Why was he doing this to her? Ainslie thought distantly. This was too surreal. She felt as if she was surrounded by a thick fog, a fog that was pressing in on her, making it hard for her to breathe.
“He made me a promise.” Her voice sounded as if it came from a long way away, through the enveloping layers of pain. “You can’t know about that, because you’re not Malone. I put roses on his grave.”

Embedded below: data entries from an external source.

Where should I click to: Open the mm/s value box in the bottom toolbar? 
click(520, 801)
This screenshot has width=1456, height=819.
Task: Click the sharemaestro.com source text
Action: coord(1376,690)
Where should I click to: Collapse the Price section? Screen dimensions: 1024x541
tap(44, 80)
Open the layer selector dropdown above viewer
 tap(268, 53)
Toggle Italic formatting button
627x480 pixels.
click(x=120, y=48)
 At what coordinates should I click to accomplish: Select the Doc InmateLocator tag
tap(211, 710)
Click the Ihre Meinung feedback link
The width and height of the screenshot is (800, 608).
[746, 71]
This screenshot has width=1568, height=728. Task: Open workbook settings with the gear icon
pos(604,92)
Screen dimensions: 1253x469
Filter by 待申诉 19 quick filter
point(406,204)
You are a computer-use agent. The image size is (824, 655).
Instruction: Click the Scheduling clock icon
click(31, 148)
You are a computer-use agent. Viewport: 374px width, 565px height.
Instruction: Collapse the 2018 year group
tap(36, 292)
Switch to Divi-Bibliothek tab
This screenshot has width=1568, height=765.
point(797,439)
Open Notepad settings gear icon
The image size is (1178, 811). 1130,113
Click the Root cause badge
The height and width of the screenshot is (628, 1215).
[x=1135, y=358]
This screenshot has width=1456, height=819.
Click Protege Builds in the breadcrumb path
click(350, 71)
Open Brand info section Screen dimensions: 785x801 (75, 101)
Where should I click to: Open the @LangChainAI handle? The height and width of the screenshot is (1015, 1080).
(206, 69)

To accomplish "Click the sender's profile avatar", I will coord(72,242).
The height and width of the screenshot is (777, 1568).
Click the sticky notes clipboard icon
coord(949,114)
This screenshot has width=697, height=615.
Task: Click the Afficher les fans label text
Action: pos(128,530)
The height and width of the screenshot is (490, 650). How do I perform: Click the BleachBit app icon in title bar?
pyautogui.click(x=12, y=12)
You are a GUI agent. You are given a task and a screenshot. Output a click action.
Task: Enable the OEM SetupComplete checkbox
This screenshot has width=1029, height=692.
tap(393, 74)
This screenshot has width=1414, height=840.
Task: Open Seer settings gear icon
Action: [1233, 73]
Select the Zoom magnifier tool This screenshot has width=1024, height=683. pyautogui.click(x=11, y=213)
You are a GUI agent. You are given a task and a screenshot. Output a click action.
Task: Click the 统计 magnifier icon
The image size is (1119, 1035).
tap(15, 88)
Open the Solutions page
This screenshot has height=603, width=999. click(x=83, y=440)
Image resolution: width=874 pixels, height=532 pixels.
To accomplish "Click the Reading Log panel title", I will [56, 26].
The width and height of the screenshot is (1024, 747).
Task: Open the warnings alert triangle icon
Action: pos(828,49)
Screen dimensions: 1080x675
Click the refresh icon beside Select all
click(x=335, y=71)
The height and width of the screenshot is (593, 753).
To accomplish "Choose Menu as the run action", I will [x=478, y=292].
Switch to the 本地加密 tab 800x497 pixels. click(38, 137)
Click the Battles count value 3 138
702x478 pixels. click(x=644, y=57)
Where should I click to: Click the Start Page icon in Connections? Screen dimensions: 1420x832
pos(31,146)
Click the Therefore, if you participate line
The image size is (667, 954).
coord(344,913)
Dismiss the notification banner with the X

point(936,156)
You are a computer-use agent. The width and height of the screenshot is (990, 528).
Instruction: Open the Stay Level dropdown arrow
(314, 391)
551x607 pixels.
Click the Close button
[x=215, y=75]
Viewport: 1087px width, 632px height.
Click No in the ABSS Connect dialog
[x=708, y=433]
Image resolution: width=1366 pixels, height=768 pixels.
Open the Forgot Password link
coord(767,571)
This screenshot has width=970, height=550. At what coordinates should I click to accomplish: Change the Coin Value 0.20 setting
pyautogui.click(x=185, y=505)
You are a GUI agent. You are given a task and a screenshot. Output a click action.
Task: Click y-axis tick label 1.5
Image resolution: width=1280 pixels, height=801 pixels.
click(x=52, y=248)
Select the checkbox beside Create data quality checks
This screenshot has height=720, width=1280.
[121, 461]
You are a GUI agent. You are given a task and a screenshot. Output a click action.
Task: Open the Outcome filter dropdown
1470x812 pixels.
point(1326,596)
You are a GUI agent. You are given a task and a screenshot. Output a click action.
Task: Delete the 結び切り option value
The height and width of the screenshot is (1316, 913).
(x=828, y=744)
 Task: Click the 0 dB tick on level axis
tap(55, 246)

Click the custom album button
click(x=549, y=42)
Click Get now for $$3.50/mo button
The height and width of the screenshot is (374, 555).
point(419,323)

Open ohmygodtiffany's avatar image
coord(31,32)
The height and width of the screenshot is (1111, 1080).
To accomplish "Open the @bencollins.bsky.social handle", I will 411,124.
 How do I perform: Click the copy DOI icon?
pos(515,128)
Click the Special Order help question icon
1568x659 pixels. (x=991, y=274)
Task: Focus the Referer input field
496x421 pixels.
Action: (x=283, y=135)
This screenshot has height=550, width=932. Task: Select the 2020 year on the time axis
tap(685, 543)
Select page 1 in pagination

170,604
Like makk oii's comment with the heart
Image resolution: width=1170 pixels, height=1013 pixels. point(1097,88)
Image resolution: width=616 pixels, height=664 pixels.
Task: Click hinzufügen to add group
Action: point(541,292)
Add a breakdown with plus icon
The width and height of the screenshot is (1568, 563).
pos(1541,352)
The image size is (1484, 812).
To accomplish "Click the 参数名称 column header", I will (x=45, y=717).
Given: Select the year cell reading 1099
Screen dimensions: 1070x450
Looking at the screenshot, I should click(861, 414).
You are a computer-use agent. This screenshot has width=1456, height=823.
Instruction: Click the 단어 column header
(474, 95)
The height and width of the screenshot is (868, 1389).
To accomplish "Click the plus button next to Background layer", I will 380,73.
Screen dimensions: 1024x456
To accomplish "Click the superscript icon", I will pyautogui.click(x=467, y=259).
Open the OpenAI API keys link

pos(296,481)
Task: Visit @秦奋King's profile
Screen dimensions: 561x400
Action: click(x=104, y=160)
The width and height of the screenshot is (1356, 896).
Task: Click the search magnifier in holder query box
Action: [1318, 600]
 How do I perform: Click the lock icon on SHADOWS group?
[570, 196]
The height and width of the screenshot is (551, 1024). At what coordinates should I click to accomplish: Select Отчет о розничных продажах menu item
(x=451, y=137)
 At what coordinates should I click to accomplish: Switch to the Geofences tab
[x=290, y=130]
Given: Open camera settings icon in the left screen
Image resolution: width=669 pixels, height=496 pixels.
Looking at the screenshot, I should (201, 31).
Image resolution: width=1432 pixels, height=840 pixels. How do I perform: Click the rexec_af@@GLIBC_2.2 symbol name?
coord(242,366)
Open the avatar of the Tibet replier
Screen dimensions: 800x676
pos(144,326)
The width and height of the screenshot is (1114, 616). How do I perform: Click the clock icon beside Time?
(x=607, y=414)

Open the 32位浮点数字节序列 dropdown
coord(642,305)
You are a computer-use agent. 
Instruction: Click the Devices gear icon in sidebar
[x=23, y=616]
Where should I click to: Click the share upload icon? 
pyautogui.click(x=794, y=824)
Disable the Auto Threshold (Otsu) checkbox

“I promised you I’d never leave you the way you’d been left before.” His eyes were dark. “You’d had a nightmare, and I heard you crying out in your sleep. I held you and you told me you’d been dreaming about your father and how he’d walked out of your life, taking your half brother with him. You said in your dream there were birds—great birds, with wingspans longer than a man’s arm—and that they’d taken him away. I promised you I would never leave you. I promised you I would always come back.”
“Malone promised me that!”
All at once the fog surrounding her was blown away, as if by some powerful wind. She could practically hear it, Ainslie thought in cold desperation—a howling crescendo of hurricane-like proportions that rapidly blotted out everything else in her head. She raised her voice to be heard above it, found her vision blurring from the tears it had brought to her eyes.